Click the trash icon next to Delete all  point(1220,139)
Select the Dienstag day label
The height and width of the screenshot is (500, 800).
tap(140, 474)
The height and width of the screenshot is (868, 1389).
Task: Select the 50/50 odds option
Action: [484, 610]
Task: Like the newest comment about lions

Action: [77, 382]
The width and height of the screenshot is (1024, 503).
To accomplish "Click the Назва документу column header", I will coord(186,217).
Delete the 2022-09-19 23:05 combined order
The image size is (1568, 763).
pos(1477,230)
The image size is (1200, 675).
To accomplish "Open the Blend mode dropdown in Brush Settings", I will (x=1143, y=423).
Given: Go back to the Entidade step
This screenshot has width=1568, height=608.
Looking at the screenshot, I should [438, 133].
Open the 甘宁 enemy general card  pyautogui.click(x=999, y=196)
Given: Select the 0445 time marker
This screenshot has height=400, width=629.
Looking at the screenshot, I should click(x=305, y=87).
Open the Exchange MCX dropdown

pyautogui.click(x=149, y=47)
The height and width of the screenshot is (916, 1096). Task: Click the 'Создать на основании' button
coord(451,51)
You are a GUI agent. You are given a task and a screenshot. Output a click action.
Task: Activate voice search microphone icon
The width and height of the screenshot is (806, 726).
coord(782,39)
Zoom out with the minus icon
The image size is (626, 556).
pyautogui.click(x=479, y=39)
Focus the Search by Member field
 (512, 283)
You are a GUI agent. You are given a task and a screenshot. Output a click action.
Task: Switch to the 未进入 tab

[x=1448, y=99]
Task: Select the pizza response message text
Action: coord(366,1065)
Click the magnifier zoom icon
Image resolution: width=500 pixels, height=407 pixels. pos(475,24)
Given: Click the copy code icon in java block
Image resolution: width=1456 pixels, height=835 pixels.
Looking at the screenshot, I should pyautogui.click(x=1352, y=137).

_ _ _ _ _ _ _

__BRIEF__:
Retype the items above line for line, reproducing each exactly.

__RESPONSE__:
Click the trash icon next to Delete all  point(1220,139)
Select the Dienstag day label
The height and width of the screenshot is (500, 800).
tap(140, 474)
The height and width of the screenshot is (868, 1389).
Task: Select the 50/50 odds option
Action: [484, 610]
Task: Like the newest comment about lions

Action: [77, 382]
The width and height of the screenshot is (1024, 503).
To accomplish "Click the Назва документу column header", I will coord(186,217).
Delete the 2022-09-19 23:05 combined order
The image size is (1568, 763).
pos(1477,230)
The image size is (1200, 675).
To accomplish "Open the Blend mode dropdown in Brush Settings", I will (x=1143, y=423).
Given: Go back to the Entidade step
This screenshot has width=1568, height=608.
Looking at the screenshot, I should [438, 133].
Open the 甘宁 enemy general card  pyautogui.click(x=999, y=196)
Given: Select the 0445 time marker
This screenshot has height=400, width=629.
Looking at the screenshot, I should click(x=305, y=87).
Open the Exchange MCX dropdown

pyautogui.click(x=149, y=47)
The height and width of the screenshot is (916, 1096). Task: Click the 'Создать на основании' button
coord(451,51)
You are a GUI agent. You are given a task and a screenshot. Output a click action.
Task: Activate voice search microphone icon
The width and height of the screenshot is (806, 726).
coord(782,39)
Zoom out with the minus icon
The image size is (626, 556).
pyautogui.click(x=479, y=39)
Focus the Search by Member field
 (512, 283)
You are a GUI agent. You are given a task and a screenshot. Output a click action.
Task: Switch to the 未进入 tab

[x=1448, y=99]
Task: Select the pizza response message text
Action: coord(366,1065)
Click the magnifier zoom icon
Image resolution: width=500 pixels, height=407 pixels. pos(475,24)
Given: Click the copy code icon in java block
Image resolution: width=1456 pixels, height=835 pixels.
Looking at the screenshot, I should pyautogui.click(x=1352, y=137).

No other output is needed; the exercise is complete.